Check if a function handler is registered.

Parameters:: function_name – The name of the function to check.
Returns:: True if the function is registered or if a catch-all handler (None) is registered.

async run_function_calls(function_calls: Sequence[FunctionCallFromLLM])[source]

Execute a sequence of function calls from the LLM.

Triggers the on_function_calls_started event and executes functions either in parallel or sequentially based on the run_in_parallel setting.

Parameters:: function_calls – The function calls to execute.

exception pipecat.services.llm_service.WebsocketReconnectedError[source]

Bases: Exception

Raised by _ws_send/_ws_recv after a transparent reconnection.
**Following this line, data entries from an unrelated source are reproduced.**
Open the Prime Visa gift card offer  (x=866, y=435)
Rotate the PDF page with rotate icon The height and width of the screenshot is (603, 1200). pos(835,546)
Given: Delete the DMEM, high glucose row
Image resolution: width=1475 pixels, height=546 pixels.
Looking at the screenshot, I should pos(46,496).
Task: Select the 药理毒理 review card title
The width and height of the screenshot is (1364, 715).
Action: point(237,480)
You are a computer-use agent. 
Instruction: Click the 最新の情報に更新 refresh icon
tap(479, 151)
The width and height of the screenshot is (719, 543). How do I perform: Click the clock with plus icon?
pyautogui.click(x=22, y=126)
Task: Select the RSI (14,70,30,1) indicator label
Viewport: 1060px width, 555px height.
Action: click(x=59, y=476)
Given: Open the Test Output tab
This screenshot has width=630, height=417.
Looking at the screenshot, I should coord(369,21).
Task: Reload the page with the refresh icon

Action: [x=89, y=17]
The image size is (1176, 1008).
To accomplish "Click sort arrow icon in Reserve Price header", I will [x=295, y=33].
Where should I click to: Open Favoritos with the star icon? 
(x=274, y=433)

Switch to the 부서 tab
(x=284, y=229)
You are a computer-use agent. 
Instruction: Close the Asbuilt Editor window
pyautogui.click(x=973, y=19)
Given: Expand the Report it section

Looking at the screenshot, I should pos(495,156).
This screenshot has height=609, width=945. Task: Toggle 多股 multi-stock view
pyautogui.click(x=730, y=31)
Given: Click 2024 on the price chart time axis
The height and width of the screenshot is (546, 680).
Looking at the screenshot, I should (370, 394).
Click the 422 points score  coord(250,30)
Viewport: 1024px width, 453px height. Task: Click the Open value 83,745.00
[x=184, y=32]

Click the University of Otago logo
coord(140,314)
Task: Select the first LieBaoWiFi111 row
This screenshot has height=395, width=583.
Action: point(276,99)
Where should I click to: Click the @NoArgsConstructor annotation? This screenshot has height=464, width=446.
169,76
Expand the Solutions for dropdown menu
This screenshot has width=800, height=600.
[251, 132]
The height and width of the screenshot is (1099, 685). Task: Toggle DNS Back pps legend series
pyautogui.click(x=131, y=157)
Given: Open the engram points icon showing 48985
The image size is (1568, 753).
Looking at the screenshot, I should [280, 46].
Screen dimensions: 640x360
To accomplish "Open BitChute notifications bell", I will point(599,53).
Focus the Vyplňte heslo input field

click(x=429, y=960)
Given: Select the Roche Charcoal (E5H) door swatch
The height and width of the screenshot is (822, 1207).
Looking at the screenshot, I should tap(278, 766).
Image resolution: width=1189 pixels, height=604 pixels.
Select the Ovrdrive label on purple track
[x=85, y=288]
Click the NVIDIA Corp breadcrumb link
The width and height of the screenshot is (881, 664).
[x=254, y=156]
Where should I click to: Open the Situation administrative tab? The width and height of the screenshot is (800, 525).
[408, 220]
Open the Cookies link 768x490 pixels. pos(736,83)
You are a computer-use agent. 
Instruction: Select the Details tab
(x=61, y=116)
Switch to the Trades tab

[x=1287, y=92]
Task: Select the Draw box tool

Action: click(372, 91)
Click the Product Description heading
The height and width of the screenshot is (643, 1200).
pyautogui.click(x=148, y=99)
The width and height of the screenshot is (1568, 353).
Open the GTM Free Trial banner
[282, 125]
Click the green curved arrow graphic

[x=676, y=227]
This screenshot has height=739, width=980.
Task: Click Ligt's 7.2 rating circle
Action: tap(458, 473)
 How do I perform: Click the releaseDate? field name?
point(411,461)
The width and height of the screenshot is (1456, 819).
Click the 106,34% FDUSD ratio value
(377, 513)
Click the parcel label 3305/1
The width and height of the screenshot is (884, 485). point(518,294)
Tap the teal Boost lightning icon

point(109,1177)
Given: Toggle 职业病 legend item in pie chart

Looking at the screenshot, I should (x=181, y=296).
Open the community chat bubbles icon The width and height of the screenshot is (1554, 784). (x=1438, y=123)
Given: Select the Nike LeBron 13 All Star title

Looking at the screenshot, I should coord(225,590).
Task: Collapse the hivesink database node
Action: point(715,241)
Signals that the WebSocket connection was lost and automatically re-established. The current inference should be restarted — any connection-local state on the server (e.g. cached responses) is gone.

class pipecat.services.llm_service.WebsocketLLMService(*, reconnect_on_error: bool = True, **kwargs)[source]

Bases: LLMService[TAdapter], WebsocketService, Generic[TAdapter]

Base class for websocket-based LLM services.

Each LLM inference is a discrete request/response exchange: send one request, receive events inline until a terminal event, then wait for the next frame to trigger an inference. This contrasts with WebsocketTTSService / WebsocketSTTService which stream data continuously via a background receive loop (_receive_task_handler). This class does not start a background receive loop.

Provides connection lifecycle management (connect on start, disconnect on stop/cancel), automatic reconnection with exponential backoff, and three helpers for running each inference:

_ensure_connected() — verify the websocket is alive, reconnect with exponential backoff if not.
_ws_send(message) — send the inference request as JSON.
_ws_recv() — receive and parse response events one at a time until the caller sees a terminal event.

_ws_send and _ws_recv catch ConnectionClosed transparently, auto-reconnect via _try_reconnect, and raise WebsocketReconnectedError so callers know the inference must be restarted. If reconnection fails, the original ConnectionClosed propagates.

Subclasses must implement:: _connect_websocket(): Establish the websocket connection. _disconnect_websocket(): Close the websocket and clean up.
Event handlers:: on_connection_error: Called when a websocket connection error occurs.

Example:

@llm.event_handler("on_connection_error")
async def on_connection_error(llm: LLMService, error: str):
    logger.error(f"LLM connection error: {error}")

__init__(*, reconnect_on_error: bool = True, **kwargs)[source]

Initialize the Websocket LLM service.

Parameters:

reconnect_on_error – Whether to automatically reconnect on websocket errors.
**kwargs – Additional arguments passed to parent classes.

async start(frame: StartFrame)[source]

Start the service and establish WebSocket connection.

Parameters:: frame – The start frame triggering service initialization.

async stop(frame: EndFrame)[source]

Stop the service and close WebSocket connection.

Parameters:: frame – The end frame triggering service shutdown.

async cancel(frame: CancelFrame)[source]

Cancel the service and close WebSocket connection.

Parameters:: frame – The cancel frame triggering service cancellation.